Excerpts from a dataset
^^^^^^^^^^^^^^^^
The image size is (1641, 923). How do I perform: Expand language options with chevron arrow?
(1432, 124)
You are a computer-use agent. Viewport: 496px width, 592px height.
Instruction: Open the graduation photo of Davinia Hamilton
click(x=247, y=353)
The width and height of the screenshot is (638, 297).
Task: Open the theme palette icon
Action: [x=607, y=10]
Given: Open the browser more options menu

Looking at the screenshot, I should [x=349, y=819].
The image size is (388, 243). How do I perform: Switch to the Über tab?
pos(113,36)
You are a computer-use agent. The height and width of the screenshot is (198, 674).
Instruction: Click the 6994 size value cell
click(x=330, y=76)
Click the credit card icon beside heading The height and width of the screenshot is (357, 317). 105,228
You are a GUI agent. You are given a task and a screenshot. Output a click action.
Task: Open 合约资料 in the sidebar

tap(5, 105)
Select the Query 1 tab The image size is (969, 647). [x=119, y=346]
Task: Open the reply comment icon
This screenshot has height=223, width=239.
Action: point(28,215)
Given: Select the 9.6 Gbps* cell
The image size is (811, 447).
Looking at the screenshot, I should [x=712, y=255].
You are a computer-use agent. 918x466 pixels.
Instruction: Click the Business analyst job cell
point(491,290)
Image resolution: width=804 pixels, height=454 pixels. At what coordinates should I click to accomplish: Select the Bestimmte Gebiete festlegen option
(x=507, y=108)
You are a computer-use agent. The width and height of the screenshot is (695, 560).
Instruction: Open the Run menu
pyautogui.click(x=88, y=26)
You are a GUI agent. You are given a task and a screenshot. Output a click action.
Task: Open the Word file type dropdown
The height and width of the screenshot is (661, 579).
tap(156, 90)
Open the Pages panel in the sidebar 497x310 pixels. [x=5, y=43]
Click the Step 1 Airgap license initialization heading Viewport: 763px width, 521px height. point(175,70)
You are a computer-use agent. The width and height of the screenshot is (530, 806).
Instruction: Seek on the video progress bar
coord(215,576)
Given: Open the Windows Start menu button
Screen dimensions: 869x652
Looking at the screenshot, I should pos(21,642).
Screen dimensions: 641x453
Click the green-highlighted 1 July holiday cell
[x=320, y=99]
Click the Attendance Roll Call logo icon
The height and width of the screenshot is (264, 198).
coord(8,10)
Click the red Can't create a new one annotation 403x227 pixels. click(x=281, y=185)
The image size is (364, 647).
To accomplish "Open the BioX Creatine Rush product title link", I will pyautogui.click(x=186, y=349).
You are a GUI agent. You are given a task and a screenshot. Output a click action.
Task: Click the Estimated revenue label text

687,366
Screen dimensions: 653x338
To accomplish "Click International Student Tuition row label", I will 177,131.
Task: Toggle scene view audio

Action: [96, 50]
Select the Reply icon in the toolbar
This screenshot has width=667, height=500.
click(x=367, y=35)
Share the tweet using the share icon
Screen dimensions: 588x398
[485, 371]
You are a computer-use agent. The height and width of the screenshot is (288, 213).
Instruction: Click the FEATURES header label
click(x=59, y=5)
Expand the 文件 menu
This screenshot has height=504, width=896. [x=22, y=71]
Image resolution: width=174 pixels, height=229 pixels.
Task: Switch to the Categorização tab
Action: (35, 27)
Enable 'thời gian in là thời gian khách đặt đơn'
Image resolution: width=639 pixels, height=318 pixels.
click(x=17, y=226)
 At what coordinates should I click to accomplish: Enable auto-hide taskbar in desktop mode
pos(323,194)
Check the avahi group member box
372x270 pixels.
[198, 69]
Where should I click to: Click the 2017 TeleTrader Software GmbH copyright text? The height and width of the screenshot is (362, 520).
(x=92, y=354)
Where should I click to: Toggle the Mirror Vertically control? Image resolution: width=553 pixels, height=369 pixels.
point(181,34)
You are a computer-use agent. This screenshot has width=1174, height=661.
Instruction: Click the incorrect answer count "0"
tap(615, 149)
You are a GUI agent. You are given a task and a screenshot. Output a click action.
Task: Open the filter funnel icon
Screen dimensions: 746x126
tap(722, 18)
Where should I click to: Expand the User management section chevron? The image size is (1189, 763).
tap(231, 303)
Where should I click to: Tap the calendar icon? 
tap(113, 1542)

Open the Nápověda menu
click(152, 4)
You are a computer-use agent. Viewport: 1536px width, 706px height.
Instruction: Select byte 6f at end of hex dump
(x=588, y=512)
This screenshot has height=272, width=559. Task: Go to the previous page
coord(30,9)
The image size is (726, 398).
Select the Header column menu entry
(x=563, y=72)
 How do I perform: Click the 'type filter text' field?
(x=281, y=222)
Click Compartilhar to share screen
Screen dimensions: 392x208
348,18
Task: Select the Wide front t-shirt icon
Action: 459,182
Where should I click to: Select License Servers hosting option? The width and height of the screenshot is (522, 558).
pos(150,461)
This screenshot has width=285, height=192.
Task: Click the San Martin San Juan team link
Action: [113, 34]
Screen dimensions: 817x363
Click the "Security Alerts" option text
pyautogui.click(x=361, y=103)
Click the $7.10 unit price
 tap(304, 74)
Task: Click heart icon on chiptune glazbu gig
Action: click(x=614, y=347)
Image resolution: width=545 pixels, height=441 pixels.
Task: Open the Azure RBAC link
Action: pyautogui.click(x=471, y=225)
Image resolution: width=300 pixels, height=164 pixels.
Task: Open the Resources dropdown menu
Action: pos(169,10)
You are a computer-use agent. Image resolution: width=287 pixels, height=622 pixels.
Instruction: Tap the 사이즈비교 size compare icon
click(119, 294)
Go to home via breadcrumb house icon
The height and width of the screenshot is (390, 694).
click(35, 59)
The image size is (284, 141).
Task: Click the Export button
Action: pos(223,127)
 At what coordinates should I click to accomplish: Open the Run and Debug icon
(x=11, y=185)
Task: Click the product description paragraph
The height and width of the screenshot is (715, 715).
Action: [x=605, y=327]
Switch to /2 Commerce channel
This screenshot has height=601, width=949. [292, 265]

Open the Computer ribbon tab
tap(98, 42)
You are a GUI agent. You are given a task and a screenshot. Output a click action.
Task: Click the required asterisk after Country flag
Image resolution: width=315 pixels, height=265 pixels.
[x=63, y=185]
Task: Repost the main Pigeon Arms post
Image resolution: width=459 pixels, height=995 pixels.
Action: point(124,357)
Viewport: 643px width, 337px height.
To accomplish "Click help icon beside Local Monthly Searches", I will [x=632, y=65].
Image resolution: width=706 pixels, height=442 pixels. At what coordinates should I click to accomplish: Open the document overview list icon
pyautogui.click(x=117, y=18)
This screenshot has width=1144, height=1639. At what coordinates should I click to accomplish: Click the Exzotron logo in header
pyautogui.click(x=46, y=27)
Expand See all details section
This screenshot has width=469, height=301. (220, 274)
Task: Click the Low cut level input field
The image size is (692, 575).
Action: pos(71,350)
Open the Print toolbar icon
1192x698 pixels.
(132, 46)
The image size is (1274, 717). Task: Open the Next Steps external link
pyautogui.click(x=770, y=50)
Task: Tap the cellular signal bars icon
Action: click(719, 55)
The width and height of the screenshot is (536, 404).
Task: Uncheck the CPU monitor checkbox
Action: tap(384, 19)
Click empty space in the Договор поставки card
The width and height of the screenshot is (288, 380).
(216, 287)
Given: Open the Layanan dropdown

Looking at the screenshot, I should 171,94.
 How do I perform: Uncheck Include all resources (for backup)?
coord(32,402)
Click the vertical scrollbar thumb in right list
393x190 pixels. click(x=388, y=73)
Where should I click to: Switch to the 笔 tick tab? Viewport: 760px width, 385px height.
^^^^^^^^^^^^^^^^
Where a line of the data above includes the string "heading", pull it out.

Click the credit card icon beside heading The height and width of the screenshot is (357, 317). 105,228
Click the Step 1 Airgap license initialization heading Viewport: 763px width, 521px height. point(175,70)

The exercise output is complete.